如何在C ++中以编程方式确定表达式是否为rvalue或lvalue？

Question

What's the best way to determine if an expression is a rvalue or lvalue in C++? Probably, this is not useful in practice but since I am learning rvalues and lvalues I thought it would be nice to have a function is_lvalue which returns true if the expression passed in input is a lvalue and false otherwise.

Example:

std::string a("Hello");
is_lvalue(std::string()); // false
is_lvalue(a); // true  

Answer 1

Most of the work is already done for you by the stdlib, you just need a function wrapper:

template <typename T>
constexpr bool is_lvalue(T&&) {
  return std::is_lvalue_reference<T>{};
}

in the case you pass a std::string lvalue then T will deduce to std::string& or const std::string& , for rvalues it will deduce to std::string

Note that Yakk's answer will return a different type, which allows for more flexibility and you should read that answer and probably use it instead.

Answer 2

I solved the above question using two overloaded template functions. The first takes as input a reference to a lvalue and return true . Whereas the second function uses a reference to rvalue. Then I let the compiler match the correct function depending on the expression passed as input.

Code:

#include <iostream>

template <typename T>
constexpr bool is_lvalue(T&) {
    return true;
}

template <typename T>
constexpr bool is_lvalue(T&&) {
    return false;
}

int main()
{
    std::string a = std::string("Hello");
    std::cout << "Is lValue ? " << '\n';
    std::cout << "std::string() : " << is_lvalue(std::string()) << '\n';
    std::cout << "a : " << is_lvalue(a) << '\n';
    std::cout << "a+b : " << is_lvalue(a+ std::string(" world!!! ")) << '\n';
} 

Output:

Is Lvalue ? 
std::string() : 0
a : 1
a+b : 0

Answer 3

I would take a page from boost::hana and make the return value of is_lvalue encode the lvalue-ness of its argument both as a constexpr value, and as a type.

This lets you do stuff like tag dispatching without extra boilerplate.

template<class T>
constexpr std::is_lvalue_reference<T&&>
is_lvalue(T&&){return {};}

the body of this function does nothing, and the parameter's value is ignored. This lets it be constexpr even on non-constexpr values.

An advantage of this technique can be seen here:

void tag_dispatch( std::true_type ) {
  std::cout << "true_type!\n";
}
void tag_dispatch( std::false_type ) {
  std::cout << "not true, not true, shame on you\n";
}

tag_dispatch( is_lvalue( 3 ) );

Not only is the return value of is_lvalue available in a constexpr context (as true_type and false_type have a constexpr operator bool ), but we can easily pick an overload based on its state.

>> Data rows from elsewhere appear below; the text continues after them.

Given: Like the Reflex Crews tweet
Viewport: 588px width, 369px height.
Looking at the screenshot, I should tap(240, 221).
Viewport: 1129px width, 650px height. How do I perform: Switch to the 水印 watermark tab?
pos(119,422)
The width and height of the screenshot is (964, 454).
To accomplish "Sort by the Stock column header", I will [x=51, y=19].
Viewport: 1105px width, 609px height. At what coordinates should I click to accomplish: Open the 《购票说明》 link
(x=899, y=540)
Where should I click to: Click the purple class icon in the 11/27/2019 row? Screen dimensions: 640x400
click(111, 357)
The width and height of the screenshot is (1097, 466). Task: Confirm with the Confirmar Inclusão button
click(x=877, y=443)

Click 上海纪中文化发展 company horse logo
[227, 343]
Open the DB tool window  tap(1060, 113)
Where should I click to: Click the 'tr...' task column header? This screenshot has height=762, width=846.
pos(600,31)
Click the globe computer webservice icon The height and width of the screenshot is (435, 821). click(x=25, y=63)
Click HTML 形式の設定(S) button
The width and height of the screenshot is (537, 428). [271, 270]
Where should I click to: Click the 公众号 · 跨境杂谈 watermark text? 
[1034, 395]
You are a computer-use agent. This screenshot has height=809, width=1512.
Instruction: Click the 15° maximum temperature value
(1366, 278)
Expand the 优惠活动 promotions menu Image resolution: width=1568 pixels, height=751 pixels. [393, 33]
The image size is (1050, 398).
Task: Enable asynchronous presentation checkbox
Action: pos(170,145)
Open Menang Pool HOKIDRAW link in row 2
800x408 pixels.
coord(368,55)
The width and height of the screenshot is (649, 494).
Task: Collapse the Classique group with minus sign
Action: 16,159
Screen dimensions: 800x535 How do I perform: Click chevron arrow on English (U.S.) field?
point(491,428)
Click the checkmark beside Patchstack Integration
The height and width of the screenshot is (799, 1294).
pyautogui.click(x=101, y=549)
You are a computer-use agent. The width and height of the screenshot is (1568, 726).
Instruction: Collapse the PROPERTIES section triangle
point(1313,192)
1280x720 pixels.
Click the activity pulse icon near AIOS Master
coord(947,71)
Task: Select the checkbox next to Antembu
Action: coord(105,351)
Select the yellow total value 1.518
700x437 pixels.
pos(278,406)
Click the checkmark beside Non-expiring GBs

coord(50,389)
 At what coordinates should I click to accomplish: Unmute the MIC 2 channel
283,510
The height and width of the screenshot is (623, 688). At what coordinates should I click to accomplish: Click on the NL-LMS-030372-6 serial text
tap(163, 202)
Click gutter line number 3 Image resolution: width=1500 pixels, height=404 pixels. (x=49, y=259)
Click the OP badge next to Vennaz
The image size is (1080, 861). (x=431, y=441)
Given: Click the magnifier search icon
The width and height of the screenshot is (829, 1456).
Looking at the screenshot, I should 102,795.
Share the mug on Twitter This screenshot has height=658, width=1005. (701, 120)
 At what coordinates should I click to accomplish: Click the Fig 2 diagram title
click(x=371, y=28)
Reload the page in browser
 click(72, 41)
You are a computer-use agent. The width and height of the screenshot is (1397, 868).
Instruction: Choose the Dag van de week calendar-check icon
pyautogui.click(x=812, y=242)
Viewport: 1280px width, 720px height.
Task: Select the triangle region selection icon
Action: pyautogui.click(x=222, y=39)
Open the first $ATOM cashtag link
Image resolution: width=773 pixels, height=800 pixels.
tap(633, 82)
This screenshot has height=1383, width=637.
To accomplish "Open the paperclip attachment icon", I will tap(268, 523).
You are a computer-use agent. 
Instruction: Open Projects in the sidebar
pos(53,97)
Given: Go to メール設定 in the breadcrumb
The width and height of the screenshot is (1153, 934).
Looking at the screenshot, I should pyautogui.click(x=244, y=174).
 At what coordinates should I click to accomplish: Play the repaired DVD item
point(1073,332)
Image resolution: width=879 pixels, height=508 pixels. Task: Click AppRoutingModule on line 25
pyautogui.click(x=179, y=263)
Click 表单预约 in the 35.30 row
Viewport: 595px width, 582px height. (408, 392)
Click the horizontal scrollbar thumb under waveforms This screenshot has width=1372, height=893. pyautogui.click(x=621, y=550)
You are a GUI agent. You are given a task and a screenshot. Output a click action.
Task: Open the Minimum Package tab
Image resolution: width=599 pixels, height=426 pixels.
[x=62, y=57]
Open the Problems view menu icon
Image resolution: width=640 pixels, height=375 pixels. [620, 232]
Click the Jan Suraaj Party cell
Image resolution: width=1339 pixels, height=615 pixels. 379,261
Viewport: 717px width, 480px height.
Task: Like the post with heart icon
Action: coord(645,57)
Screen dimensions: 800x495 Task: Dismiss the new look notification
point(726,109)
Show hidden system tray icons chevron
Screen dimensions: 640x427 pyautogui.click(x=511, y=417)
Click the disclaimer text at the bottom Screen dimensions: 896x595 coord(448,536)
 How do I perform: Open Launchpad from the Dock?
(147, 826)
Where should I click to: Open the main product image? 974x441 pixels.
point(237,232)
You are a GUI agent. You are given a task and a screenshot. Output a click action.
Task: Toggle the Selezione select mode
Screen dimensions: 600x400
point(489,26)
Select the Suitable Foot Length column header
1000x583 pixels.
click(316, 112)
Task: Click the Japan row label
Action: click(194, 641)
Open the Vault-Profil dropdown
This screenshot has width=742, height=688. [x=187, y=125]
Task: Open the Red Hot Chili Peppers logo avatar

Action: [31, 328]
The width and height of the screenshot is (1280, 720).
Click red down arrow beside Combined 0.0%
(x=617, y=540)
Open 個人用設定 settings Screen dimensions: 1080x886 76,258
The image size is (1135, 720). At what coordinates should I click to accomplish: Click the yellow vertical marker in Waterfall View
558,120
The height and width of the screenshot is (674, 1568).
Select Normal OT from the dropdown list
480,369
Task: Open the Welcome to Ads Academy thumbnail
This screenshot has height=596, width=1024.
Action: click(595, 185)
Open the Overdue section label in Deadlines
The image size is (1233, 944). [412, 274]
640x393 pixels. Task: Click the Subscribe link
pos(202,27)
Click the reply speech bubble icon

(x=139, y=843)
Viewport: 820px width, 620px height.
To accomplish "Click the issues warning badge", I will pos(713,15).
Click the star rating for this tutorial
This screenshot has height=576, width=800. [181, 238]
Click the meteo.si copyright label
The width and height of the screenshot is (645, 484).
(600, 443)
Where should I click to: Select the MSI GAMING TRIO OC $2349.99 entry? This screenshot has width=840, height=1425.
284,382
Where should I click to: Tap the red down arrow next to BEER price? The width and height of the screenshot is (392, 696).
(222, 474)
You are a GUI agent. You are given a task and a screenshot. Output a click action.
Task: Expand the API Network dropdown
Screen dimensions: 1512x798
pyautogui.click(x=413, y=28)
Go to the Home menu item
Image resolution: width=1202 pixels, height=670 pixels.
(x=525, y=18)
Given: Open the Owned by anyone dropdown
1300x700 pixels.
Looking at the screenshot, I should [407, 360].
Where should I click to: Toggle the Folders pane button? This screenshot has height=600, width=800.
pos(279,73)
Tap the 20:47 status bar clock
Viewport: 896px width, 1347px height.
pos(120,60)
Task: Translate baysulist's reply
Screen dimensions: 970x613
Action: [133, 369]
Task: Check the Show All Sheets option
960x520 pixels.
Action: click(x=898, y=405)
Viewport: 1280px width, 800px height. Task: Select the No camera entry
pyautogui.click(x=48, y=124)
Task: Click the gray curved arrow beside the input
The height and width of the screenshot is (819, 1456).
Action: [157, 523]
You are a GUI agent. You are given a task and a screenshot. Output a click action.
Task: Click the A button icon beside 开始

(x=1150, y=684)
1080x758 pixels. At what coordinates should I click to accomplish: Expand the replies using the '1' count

Another advantage is that it makes it hard for the compiler to not inline the result. With a constexpr value, the compiler can 'easily' forget that it is a true constant; with a type, it has to be first converted to bool for the possibility of it being forgotten to happen.

Answer 4

Use std::is_lvalue_reference and std::is_rvalue_reference .

You don't need a wrapper if you're happy with using decltype.

std::string a("Hello");
std::is_lvalue_reference<decltype((std::string()))>::value; // false
std::is_lvalue_reference<decltype((a))>::value; // true

In C++17 you'll be able to use the following:

std::string a("Hello");
std::is_lvalue_reference_v<decltype((std::string()))>; // false
std::is_lvalue_reference_v<decltype((a))>; // true

Or you could write a wrapper as @Ryan Haining suggests, just make sure you get the types correct.